Virological and serological kinetics of SARS-CoV-2 Delta variant vaccine breakthrough infections: a multicentre cohort study

Abstract

Objectives: Highly effective vaccines against severe acute respiratory syndrome coronavirus 2 (SARS-CoV-2) have been developed but variants of concerns are worrisome, especially B.1.617.2 (Delta) which has rapidly spread across the world. We aim to study if vaccination alters virological and serological kinetics in breakthrough infections.

Methods: We conducted a multicentre retrospective cohort study of patients in Singapore who had received a licensed mRNA vaccine and been admitted to hospital with B.1.617.2 SARS-CoV-2 infection. We compared clinical features, virological and serological kinetics (anti-nucleocapsid, anti-spike and surrogate virus neutralization titres) between fully vaccinated and unvaccinated individuals.

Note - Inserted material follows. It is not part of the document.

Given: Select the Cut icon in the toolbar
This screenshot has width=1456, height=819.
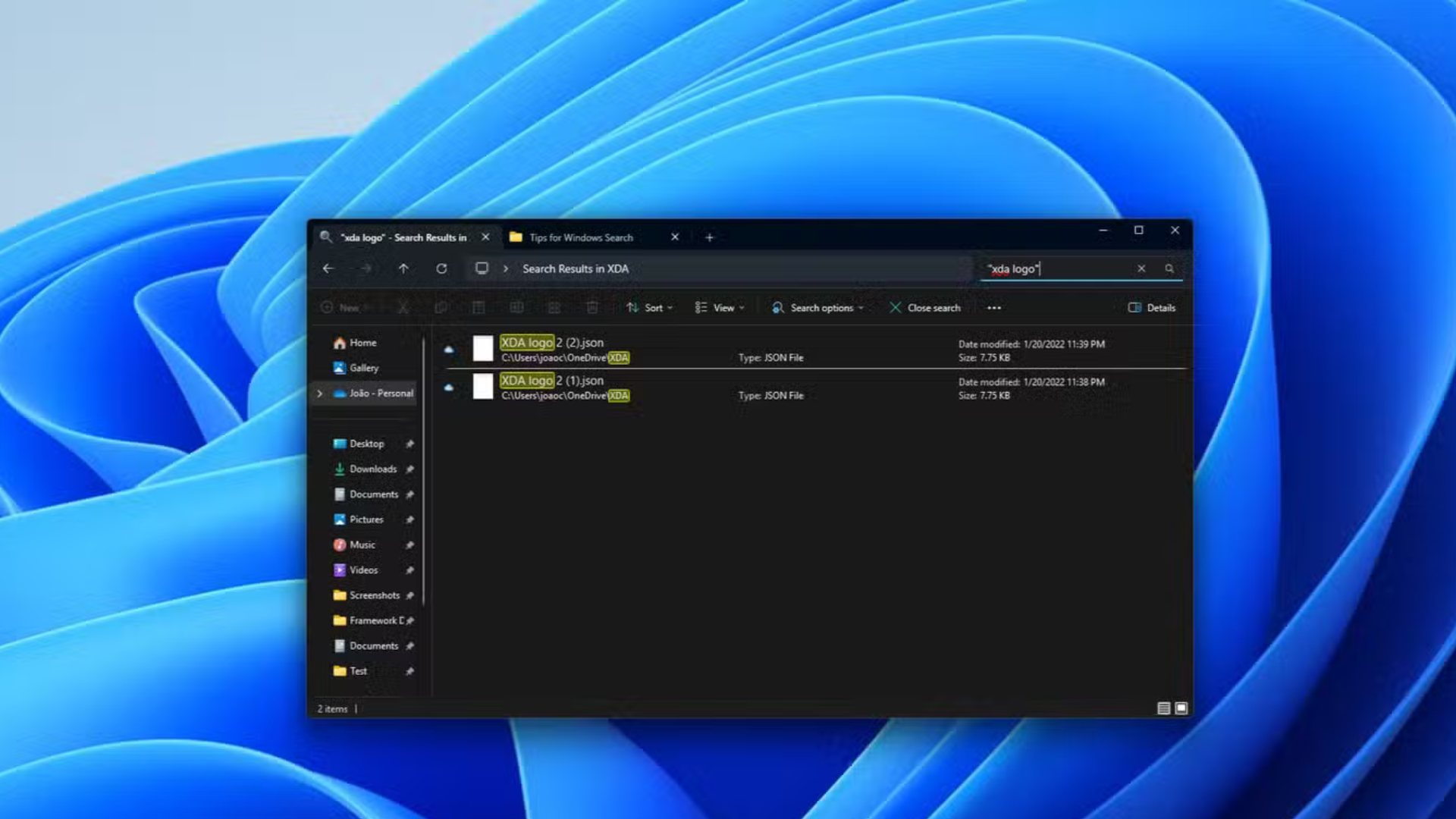Looking at the screenshot, I should (x=403, y=307).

Results: Out of 218 individuals with B.1.617.2 infection, 84 received an mRNA vaccine of which 71 were fully vaccinated, 130 were unvaccinated and four received a non-mRNA vaccine. Despite significantly older age in the vaccine breakthrough group, only 2.8% (2/71) developed severe COVID-19 requiring oxygen supplementation compared with 53.1% (69/130) in the unvaccinated group (p < 0.001). Odds of severe COVID-19 following vaccination were significantly lower (adjusted odds ratio 0.07 95% CI 0.015-0.335, p 0.001). PCR cycle threshold values were similar between vaccinated and unvaccinated groups at diagnosis, but viral loads decreased faster in vaccinated individuals. Early, robust boosting of anti-spike protein antibodies was observed in vaccinated patients; however, these titres were significantly lower against B.1.617.2 than the wildtype vaccine strain.

Discussion: The mRNA vaccines are highly effective at preventing symptomatic and severe COVID-19 associated with B.1.617.2 infection. Vaccination is associated with faster decline in viral RNA load and a robust serological response. Vaccination remains a key strategy for control of the COVID-19 pandemic.

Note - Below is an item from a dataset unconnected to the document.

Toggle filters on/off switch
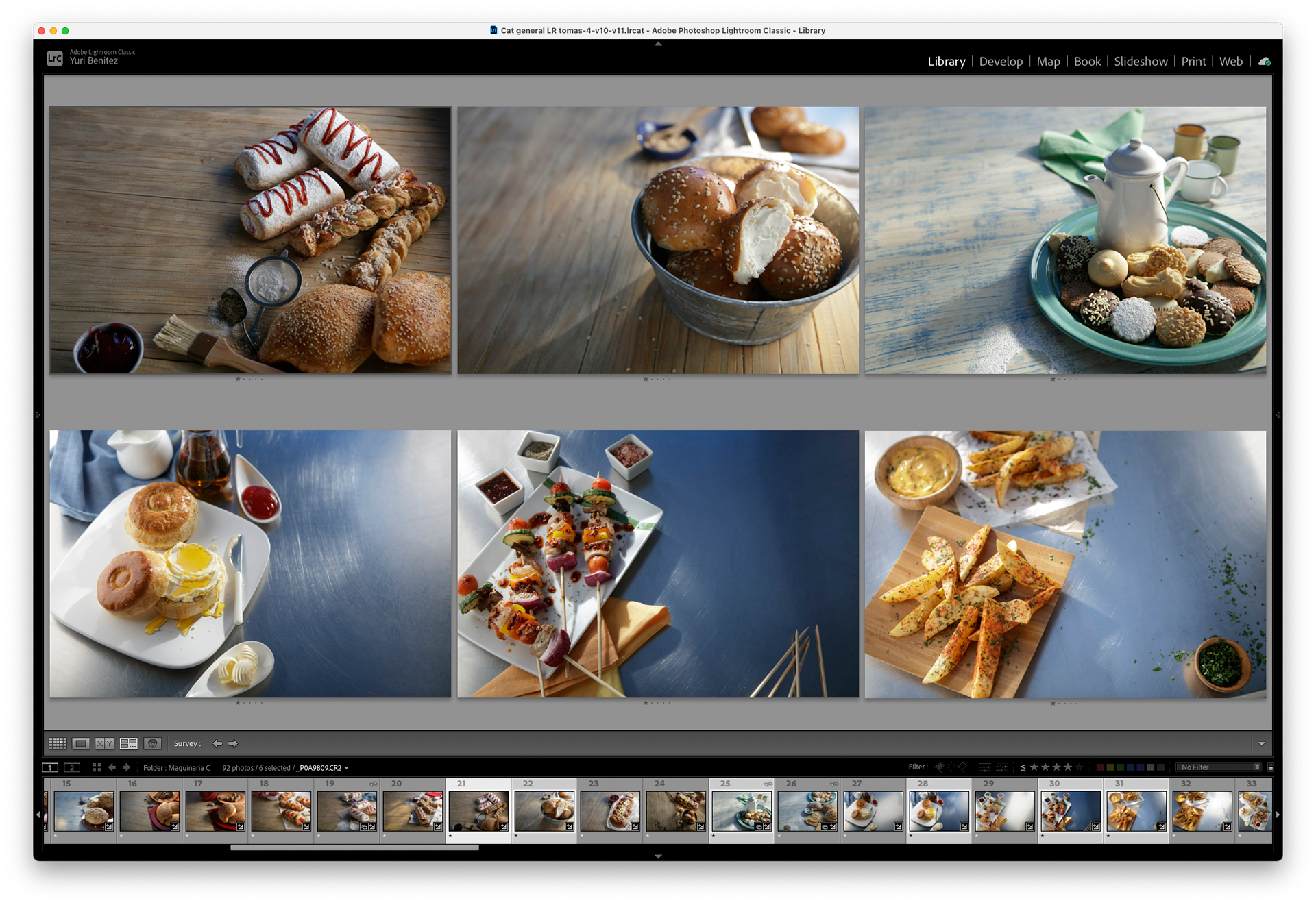Screen dimensions: 1316x905 click(1270, 767)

Keywords: Breakthrough infection; COVID-19; Delta; SARS-CoV-2; Vaccination; Vaccine breakthrough; Variants of concern.

Fig. 1

Scatterplot of Ct values and marginal effect of day of illness of COVID-19 B1.617.2 infected patients with 95% confidence intervals from generalized additive mixed model with interaction term between vaccination status and day of illness. A negative PCR result was coded as Ct value of 45. n = 200; vaccine breakthrough = 71, unvaccinated = 129.

Fig. 2

(A) Spaghetti plot of surrogate virus neutralization (sVNT) inhibition % as measured by cPass; (B) Scatterplot of sVNT inhibition % and marginal effect of day of illness by vaccine breakthrough and unvaccinated groups of COVID-19 B1.617.2 infected patients with 95% confidence intervals from generalized additive mixed models. For both plots, n = 127; vaccine breakthrough = 67, unvaccinated = 60.

Fig. 3

Violin plots of surrogate virus neutralisation (sVNT) inhibition % against wildtype SARS-CoV-2 and variants of concern for 36 patients with vaccine breakthrough infection median day of sample collection from infection onset 6 days (interquartile range (IQR) 3–7). Titres against the four variants were significantly lower than against wildtype SARS-CoV-2 [median sVNT, B.1.1.7 98.5% (IQR 96.3–99.5); B.1.351 98.2% (IQR 95.3–99.5); B.1.617.2 96.0% (IQR 90.9–99.3); P.1 95.5% (IQR 91.3–98.9); Wildtype 99.4% (IQR 98.5–99.7); Kruskal–Wallis p 0.00055; post hoc pairwise comparison (Conover) wildtype versus each variant p < 0.05].